C. Wet op het Consumentenkrediet
Een belangrijke ontwikkeling is voorts de jurisprudentie met betrekking tot de Wet op het consumentenkrediet (Wck). Deze wet beoogt consumenten te beschermen tegen al te agressieve kredietverstrekkers. De wet kent een zogenaamd negatief stelsel: het aanbieden van krediet aan consumenten is verboden, tenzij de kredietaanbieder over een vergunning beschikt in het kader van de Wck. Dexia beschikt eerst sinds 2003 over een vergunning in het kader van de Wck. Aandelenlease kent een belangrijk element van kredietverlening. Aanbieders van effectenlease-producten (waaronder Dexia) verstrekken hun klanten immers een krediet waarmee in effecten belegd wordt. De rechtbank te Arnhem (Rechtbank Arnhem 21 juli 2004), Almelo en Utrecht (Rechtbank Utrecht sector kantonlocatie Utrecht 26 januari 2005) oordeelde daarom dat op aandelenlease de Wck van toepassing is (In de Almelose zaak werd de gedupeerde bijgestaan door Mr. M. Delnoy-Garske van ons kantoor). Zoals uit de uitspraak van de rechtbank te Utrecht volgt heeft de toepasselijkheid van de Wck verstrekkende gevolgen. Dexia is dan immers met haar klanten een krediettransactie aangegaan zonder dat zij over de benodigde vergunning beschikte. Dit leidt, gelet op art. 3:40 BW, tot nietigheid van de aandelenleaseovereenkomst. Het gevolg van nietigheid is in beginsel dat de restschuld voor rekening van Dexia komt en Dexia tevens de inleg terug zal moeten betalen aan de gedupeerde. Het is mogelijk dat de rechter een correctie aanbrengt op deze verstrekkende gevolgen van de nietigheid omdat hij vindt dat de gedupeerde een eigen aandeel in de schade heeft. In het Utrechtse geval stelde de rechter vast dat de restschuld voor rekening van Dexia komt, terwijl de inleg als eigen schade voor rekening van de gedupeerde diende te komen.
D. Conclusie:
Steeds vaker oordeelt de burgerlijke rechter – op verschillende gronden – dat Dexia in heeft te staan voor vergoeding van de schade die de gedupeerde heeft geleden.

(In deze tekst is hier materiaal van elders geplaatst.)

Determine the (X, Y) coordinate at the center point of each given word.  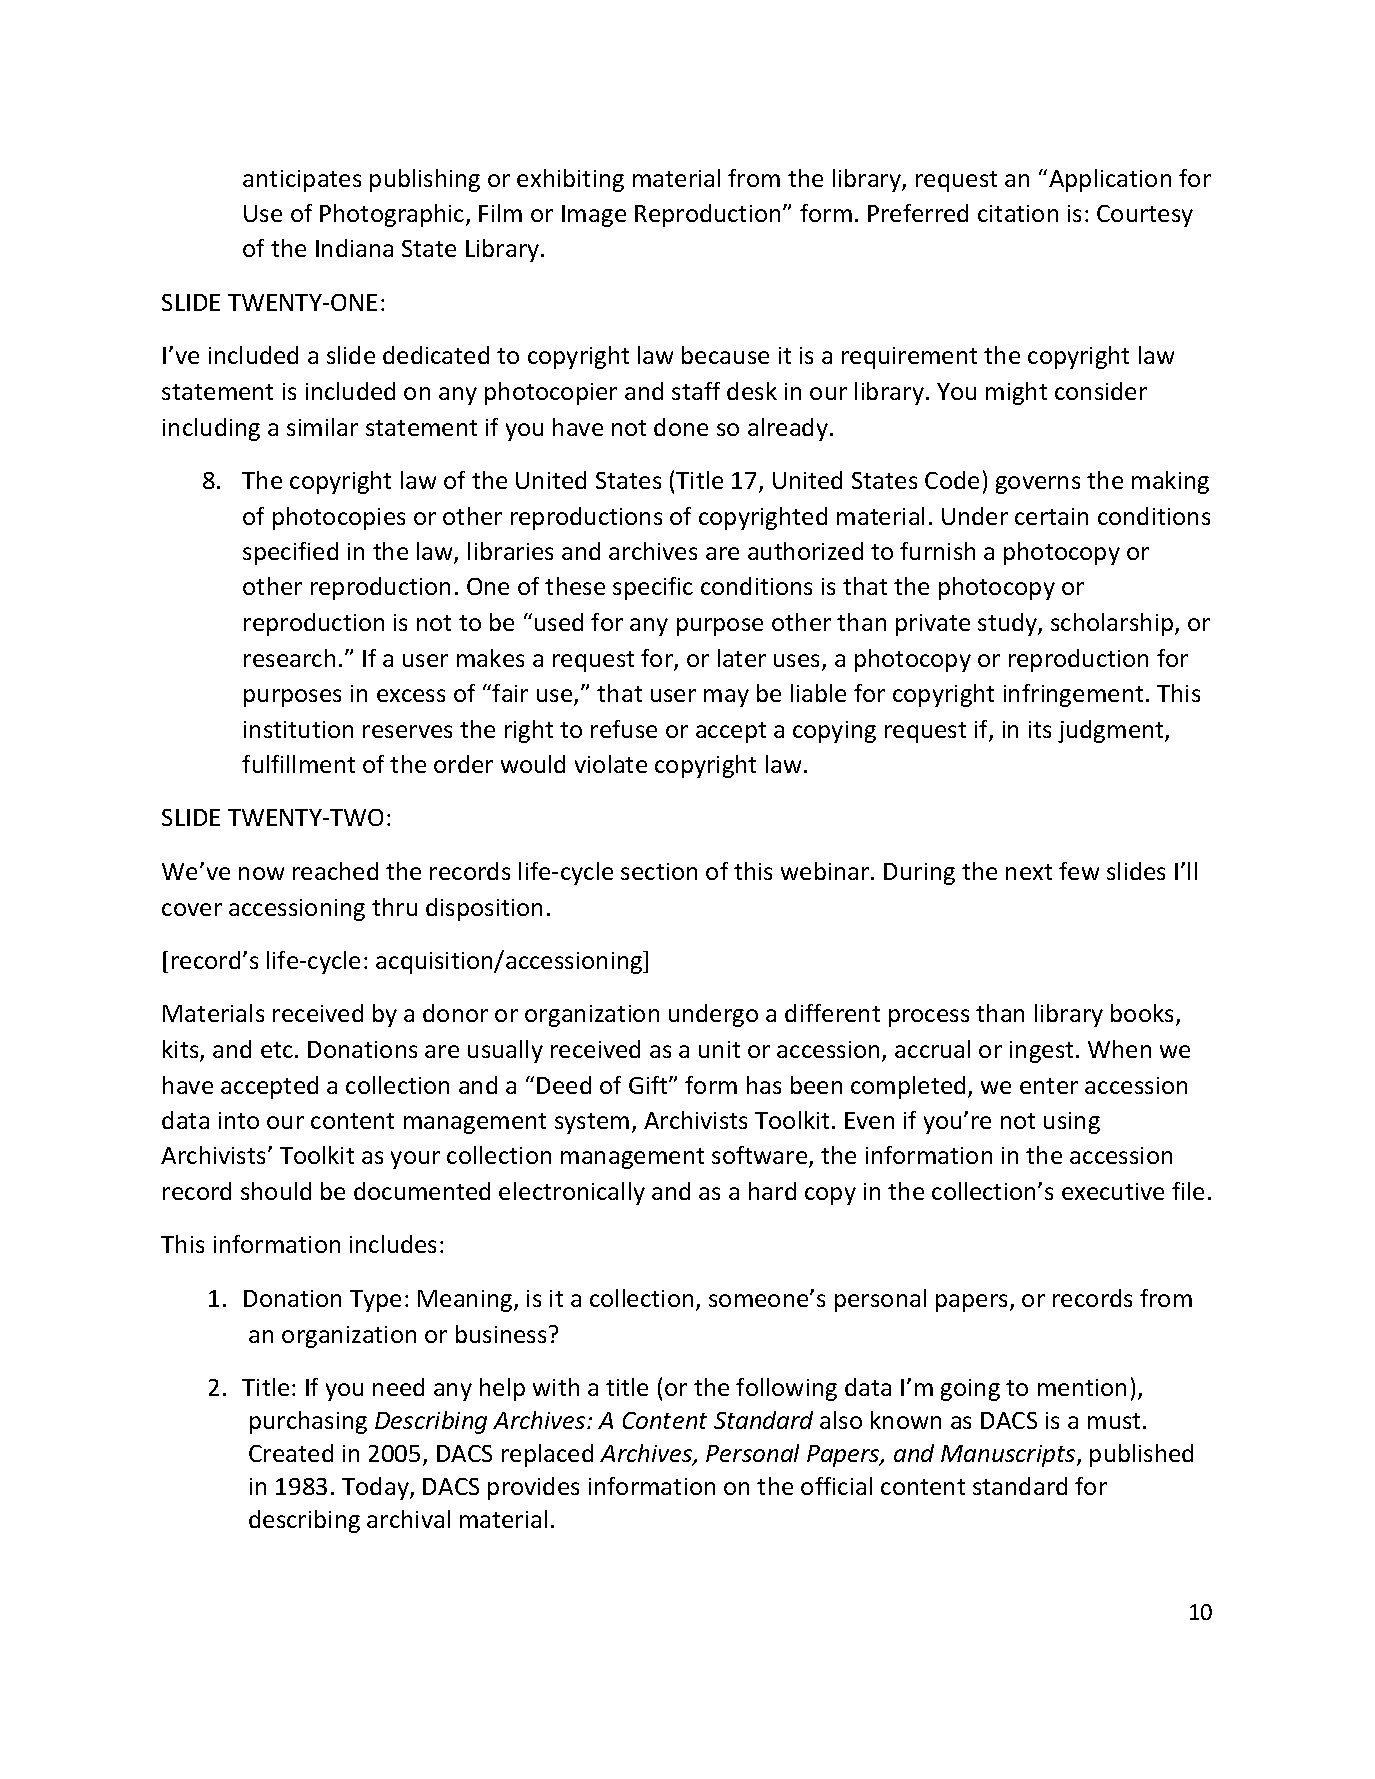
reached (335, 871)
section (659, 871)
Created (291, 1453)
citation (1018, 213)
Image (594, 216)
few (1079, 871)
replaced (547, 1455)
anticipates (302, 181)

Het oordeel van de KCHB-DSI lijkt te bevestigen dat de burgerlijke rechter op het goede spoor zit. Het is te betreuren dat de verschillende rechters in den lande verschillende maatstaven hanteren voor het berekenen van de schade. Ondanks alle verdeeldheid wordt langzaam maar zeker één ding duidelijk: Dexia zal een gedeelte van de schade aan de gedupeerden moeten vergoeden. Hoe groot dat gedeelte moet zijn, daarover blijven de rechters verdeeld. De Hoge Raad zal er uiteindelijk aan te pas moeten komen om hierover duidelijkheid te scheppen. Het is daarom raadzaam uw proceskansen te bespreken met een deskundig advocaat vooraleer u nadere betalingen verricht aan de aanbieder van uw aandelenlease-overeenkomst (Dexia, Legio Lease, Bank Labouchere, Aegon, Levob, Ohra). Te meer nu niet elke aandelenleasezaak als een gewonnen zaak heeft te gelden. De individuele omstandigheden van het geval zijn uiteindelijk bepalend voor de uitkomst van een gerechtelijke procedure.